In Jeremy K. Warriner v. DC Marshall Jeep a/k/a DC Marshall, Inc., No. 49A02-1106-CT-489, Jeremy
Warriner was severely injured in an automobile accident in 2005 after his Jeep Wrangler was hit, causing it to roll over and
catch fire. He leased the car from DC Marshall in Sullivan, Ind. Warriner originally sued Chrysler LLC, claiming the company
was strictly liable under the IPLA for his injuries due to a design defect of the Wrangler. He also sued DC Marshall, claiming
the dealership contributed to his injuries by negligently marketing the Wrangler as safe.
Chrysler filed for Chapter 11 in 2009 and sold its assets to Chrysler Group. Warriner believed this sale meant he could no
longer sue Chrysler, and he amended his complaint to go after DC Marshall for strict liability under IPLA and for negligent
marketing.

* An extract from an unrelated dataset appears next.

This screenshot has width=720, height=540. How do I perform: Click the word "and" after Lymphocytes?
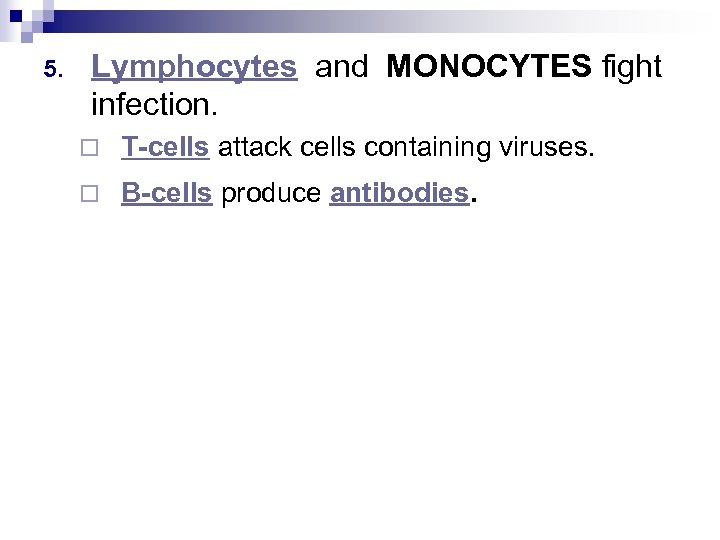tap(340, 67)
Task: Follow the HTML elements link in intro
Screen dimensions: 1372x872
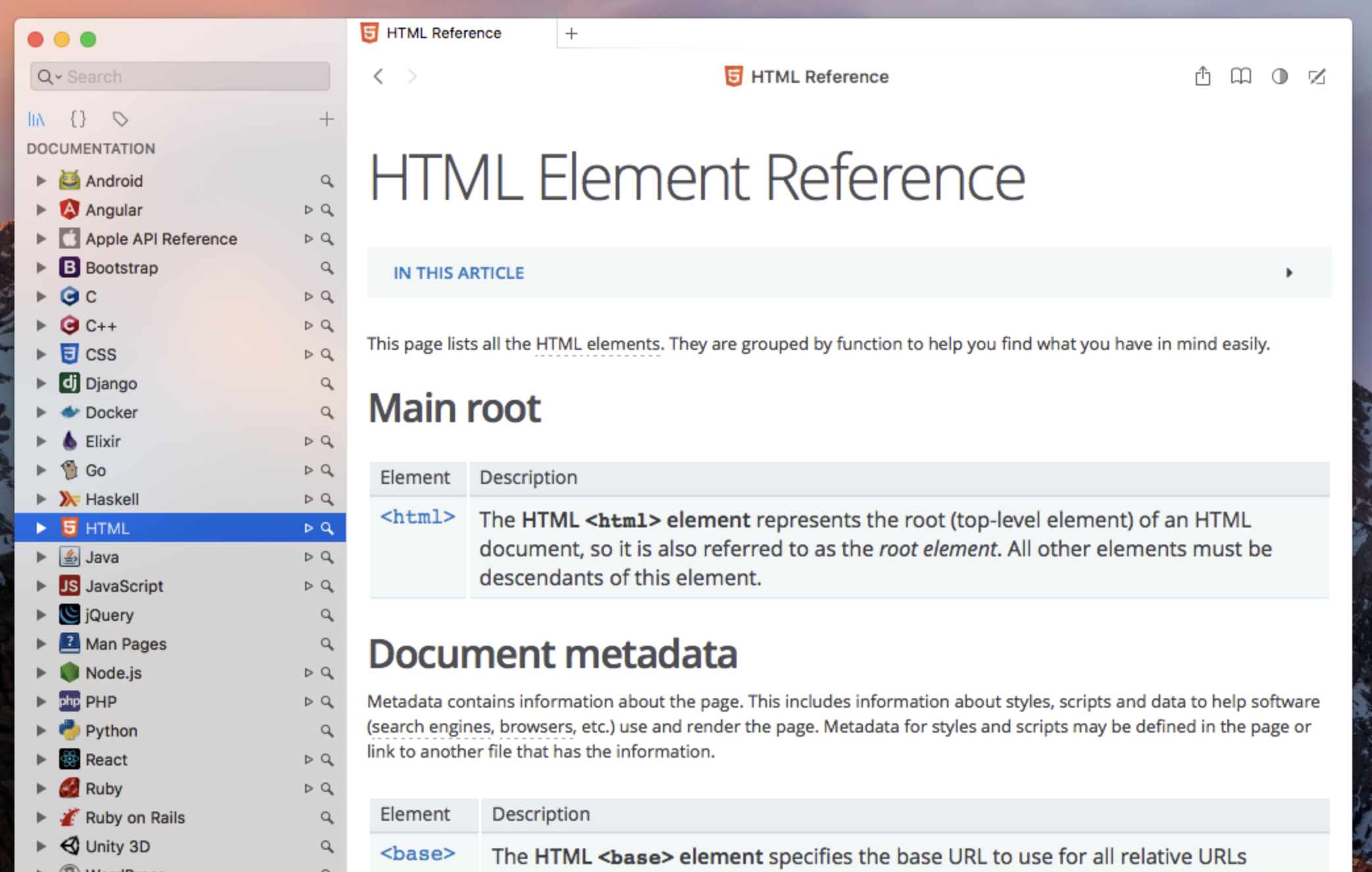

The trial court granted summary judgment in favor of the dealership.
The Indiana Court of Appeals affirmed, although the judges had differing reasons. Judges John Baker and Carr Darden found
the trial court still holds jurisdiction for purposes of the IPLA and Warriner can’t rely on Indiana Code 34-20-2-4
to assert a claim in strict liability against the dealership.
“…a discharge injunction enjoins a creditor or claimant from initiating or continuing a cause of action, but
does not divest state courts of jurisdiction over an enjoined action,” wrote Baker. “Indeed, if discharge deprived
a state court of jurisdiction, then there would be no need for the permanent injunction that accompanies the discharge.”
While Judge L. Mark Bailey concurred in result with his colleagues, he wrote separate to say he would affirm because Warriner
voluntarily dismissed Chrysler LLC from the case before the effective date of liquidation of the company by the bankruptcy
court, so he can’t seek recovery from DC Marshall on his products liability claim.
The judges agreed that the evidence didn’t create a genuine issue of material fact as to whether the dealership participated
in the marketing of Chrysler before it filed for bankruptcy.